Abbasso i pantaloni con cautela. I segni non ci sono più.
Forse, prima, c’erano solo quelli fatti dall’osteopata con la matita, dopo che aveva sondato le cosce e trovato il nervo infiammato. Esattamente all’inguine, un nervo che scendeva fino a giù, lungo tutta la coscia, al ginocchio.
Prima, poche ore fa, i segni erano 5. Sì esatto: 5 punture. L’osteopata mi ha anche spiegato cosa faceva, con quella siringhetta, a cosa serviva, qual era la sua idea rispetto a tutte queste infiammazioni.
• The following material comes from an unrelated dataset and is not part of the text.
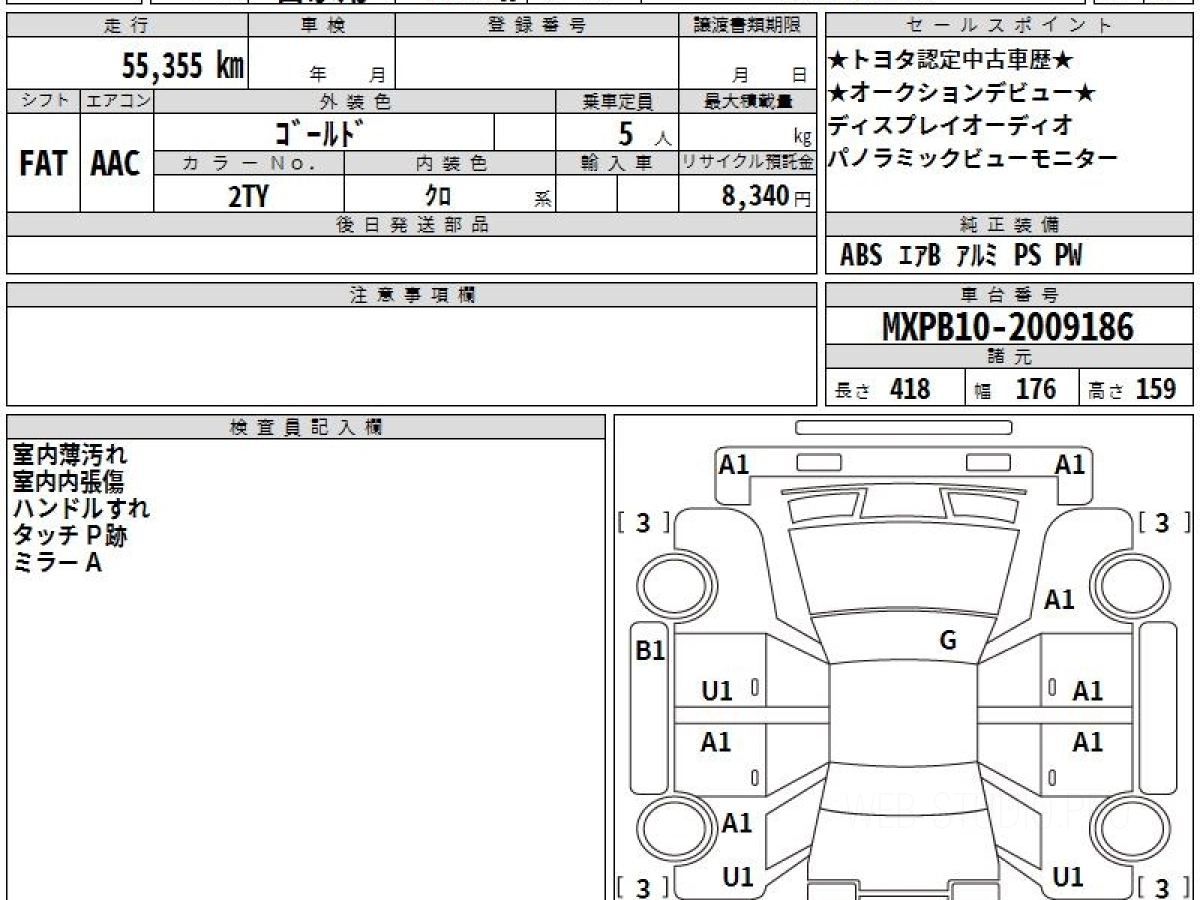This screenshot has width=1200, height=900.
Task: Click the AAC air conditioner cell
Action: pyautogui.click(x=116, y=163)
Io non è che abbia capito molto.
A me basta solo menzionare, la parola siringa, e far passare quell’ovatta umida sulla parte interessata. Alla fine le punture sono state 7: 5 da un lato, 2 dall’altro.
Da quello che ho provato a capire, tra il prosciugamento di saliva in bocca e l’ansia del “farà o male oppure no”, mi è stata iniettata una miscela innocua, a base di una sostanza disinfiammante che può far solo del bene.
“Guarda qua”, mi dice l’osteopata, “neanche una goccia di sangue”.
E bravo osteopata, davvero.
Ma a me non è che piaccia molto lo stesso.
E non mi spiego il perché.
Già qui avevo parlato della mia relazione con il “nervo vago” (https://minirotaie.wordpress.com/2014/11/22/nervo-vago-non-ti-temo/ ).
E le cose non è che siano poi così cambiate.